Bir kitabı bile baştan sona okumaya mecali olmayıp da sosyal medyada “aforizmalar” paylaşan kişilerin sayısı her geçen gün artıyor. Külfetsiz nimet ve zahmetsiz rahmet elde etmek isteyen yeni insan tipi için televizyon önemli bir kaçış aracı olmuş durumda. Bu kaçışla birlikte yoğunlaşıp kitap okuyarak bilgi elde etmenin zahmetinden ziyade pasif seyrediciliğin dayanılmaz hafifliğinin cazibesini tercih eden bir hafifmeşreplik hâkim oluverdi yaşantımıza. Hafifmeşrepliğin ortaya çıkardığı en önemli sorun ise “hafif insan”225 olsa gerektir. Herhangi bir ağırlığı, vakarı, iddiası, gayesi, azim ve iştiyakı olmayan, “seyredilen” (takip edilen, örnek alınan) değil, “seyreden” bir insan tipi.226 Fâil değil, meful; özne değil, nesne.
-----
225. Tam da burada üniversite yıllarımda Eski Türk Edebiyatı dersimize giren, Yahya Kemal'in talebesi olan Enver Okur'un bir gün derste bir öğrencinin Mehmed Âkif'in Safabat'ını “ağır” bulduğunu söylemesi üzerine ona “Evlâdım. Safahat ağır değil, sen hafifsin!” deyişini unutamadığımı zikretmeliyim. Nesil yenilendikçe, bu tür hafifliğin de her alanda arttığını söylemek zor olmasa gerektir.
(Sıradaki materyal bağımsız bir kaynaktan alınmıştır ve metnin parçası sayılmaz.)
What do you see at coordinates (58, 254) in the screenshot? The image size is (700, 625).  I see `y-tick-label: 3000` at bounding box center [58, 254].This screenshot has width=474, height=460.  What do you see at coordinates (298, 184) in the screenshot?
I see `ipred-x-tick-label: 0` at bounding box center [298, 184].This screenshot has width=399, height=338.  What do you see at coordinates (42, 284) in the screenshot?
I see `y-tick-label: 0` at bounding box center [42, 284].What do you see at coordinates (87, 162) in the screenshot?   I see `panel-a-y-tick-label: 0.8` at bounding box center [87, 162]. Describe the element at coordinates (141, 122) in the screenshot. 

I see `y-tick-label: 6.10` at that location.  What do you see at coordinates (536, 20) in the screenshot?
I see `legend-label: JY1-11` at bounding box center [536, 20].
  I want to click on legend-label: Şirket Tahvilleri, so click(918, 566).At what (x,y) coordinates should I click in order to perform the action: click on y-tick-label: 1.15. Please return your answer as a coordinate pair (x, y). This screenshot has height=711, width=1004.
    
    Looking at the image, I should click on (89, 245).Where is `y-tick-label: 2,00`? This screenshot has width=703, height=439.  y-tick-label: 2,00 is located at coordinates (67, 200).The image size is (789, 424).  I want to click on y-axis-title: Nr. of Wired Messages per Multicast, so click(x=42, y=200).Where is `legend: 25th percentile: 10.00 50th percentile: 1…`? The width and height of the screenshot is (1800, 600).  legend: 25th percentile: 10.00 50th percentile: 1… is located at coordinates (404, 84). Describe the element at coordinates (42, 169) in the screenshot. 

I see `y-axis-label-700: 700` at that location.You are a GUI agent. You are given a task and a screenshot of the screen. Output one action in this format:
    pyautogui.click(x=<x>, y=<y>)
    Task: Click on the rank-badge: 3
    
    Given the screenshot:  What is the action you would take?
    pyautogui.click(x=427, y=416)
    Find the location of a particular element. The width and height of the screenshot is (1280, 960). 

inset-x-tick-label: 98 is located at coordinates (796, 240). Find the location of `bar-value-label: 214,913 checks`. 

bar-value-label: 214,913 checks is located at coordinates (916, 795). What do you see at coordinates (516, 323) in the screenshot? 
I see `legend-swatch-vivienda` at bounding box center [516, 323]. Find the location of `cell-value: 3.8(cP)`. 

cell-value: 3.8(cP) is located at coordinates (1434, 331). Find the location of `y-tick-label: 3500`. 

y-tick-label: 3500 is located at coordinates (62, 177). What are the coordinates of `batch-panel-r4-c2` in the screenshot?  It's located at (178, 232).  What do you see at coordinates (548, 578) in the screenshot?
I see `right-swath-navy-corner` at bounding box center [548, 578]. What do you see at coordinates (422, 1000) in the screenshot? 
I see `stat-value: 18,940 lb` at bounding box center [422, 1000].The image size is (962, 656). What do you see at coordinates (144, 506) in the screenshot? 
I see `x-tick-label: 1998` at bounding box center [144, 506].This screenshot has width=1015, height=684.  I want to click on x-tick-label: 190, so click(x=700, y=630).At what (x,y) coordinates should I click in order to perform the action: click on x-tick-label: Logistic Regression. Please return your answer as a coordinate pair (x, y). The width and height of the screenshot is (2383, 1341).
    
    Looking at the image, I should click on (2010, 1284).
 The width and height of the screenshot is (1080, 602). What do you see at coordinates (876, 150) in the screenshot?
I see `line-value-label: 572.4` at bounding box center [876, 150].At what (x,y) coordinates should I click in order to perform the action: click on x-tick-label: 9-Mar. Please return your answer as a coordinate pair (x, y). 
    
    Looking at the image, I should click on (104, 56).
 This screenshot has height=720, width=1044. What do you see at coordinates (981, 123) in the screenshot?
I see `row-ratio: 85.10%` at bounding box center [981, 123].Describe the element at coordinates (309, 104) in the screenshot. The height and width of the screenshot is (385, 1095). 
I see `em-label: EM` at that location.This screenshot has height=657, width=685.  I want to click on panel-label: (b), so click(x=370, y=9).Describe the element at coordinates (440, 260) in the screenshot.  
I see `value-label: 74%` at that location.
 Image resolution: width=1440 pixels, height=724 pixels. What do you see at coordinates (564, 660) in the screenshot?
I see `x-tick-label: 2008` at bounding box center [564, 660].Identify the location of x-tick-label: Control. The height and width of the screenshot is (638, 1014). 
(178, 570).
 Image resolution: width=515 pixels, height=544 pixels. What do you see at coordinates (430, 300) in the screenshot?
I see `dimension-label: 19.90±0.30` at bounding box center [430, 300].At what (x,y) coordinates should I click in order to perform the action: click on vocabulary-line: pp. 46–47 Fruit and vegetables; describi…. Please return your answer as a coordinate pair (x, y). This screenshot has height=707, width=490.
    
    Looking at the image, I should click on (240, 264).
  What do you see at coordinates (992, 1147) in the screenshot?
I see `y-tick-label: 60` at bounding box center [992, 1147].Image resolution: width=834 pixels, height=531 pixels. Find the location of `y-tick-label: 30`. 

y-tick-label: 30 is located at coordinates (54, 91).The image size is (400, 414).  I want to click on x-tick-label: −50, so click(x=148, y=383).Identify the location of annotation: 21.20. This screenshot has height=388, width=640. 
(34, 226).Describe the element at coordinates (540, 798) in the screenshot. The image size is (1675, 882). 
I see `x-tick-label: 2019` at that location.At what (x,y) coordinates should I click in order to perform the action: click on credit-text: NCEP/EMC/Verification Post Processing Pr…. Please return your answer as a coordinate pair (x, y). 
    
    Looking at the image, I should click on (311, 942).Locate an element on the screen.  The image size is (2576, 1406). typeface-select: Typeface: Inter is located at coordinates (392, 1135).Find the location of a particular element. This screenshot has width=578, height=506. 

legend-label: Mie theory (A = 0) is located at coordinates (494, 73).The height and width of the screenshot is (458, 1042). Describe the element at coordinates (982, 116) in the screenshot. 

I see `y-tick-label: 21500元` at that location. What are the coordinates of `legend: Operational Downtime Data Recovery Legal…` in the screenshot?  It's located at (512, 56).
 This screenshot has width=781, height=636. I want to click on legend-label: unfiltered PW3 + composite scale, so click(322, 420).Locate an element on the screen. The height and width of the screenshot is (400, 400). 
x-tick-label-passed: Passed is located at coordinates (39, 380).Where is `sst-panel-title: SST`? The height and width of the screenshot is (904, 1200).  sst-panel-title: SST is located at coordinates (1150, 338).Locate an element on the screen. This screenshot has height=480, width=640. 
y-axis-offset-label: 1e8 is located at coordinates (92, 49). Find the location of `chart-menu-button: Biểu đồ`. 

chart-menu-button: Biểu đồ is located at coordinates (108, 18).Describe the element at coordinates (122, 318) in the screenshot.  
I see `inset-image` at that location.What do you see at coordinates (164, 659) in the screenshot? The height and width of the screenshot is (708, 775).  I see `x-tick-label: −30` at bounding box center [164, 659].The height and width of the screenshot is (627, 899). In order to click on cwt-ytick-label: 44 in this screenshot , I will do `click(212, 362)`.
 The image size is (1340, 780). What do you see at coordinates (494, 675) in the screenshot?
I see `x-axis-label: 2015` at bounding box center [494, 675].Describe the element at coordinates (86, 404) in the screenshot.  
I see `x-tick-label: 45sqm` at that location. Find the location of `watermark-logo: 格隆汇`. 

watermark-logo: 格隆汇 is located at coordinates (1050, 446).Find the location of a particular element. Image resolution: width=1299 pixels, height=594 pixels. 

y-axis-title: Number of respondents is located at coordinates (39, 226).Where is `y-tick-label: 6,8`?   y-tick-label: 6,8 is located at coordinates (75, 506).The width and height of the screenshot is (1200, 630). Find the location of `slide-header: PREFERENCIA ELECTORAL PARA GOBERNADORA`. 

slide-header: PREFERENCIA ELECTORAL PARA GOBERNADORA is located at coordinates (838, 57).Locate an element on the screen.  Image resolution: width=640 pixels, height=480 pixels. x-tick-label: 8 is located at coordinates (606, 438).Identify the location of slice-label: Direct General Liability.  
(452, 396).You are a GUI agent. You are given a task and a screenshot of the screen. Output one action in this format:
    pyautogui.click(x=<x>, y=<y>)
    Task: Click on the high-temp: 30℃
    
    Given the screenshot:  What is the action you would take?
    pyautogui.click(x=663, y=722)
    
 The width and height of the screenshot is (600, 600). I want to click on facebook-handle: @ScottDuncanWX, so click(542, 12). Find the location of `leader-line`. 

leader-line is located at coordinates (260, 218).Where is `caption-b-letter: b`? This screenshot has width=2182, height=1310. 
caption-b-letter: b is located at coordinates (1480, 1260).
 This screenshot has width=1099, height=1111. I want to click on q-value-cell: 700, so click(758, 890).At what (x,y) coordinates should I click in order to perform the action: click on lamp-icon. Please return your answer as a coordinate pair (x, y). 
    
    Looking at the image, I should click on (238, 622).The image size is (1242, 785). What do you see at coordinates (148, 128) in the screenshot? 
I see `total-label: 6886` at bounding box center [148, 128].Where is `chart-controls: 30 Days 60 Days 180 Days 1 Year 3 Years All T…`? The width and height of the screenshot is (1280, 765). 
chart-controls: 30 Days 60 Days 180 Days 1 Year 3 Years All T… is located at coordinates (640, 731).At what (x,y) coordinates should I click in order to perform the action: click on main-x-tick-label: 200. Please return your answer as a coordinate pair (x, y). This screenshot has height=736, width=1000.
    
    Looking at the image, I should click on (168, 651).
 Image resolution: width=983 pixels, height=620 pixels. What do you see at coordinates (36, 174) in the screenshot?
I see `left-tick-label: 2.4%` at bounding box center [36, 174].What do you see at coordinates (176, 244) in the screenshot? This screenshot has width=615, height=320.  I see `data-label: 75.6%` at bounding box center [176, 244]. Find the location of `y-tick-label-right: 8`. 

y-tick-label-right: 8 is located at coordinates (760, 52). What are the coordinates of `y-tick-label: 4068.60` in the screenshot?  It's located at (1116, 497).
226. “İnsan seyirci olarak kalırsa muhayyile, bilirsiniz, fazla tesir altında kalır.” diyen Flaubert, seyreden insanın tahayyül edebilme yetisini ve özgünlüğünü yitirebileceğine temas eder. Bkz. Flaubert, G. Madame Bovary. İstanbul: Türkiye İş Bankası Kültür Yayınları, 2019, sh. 199.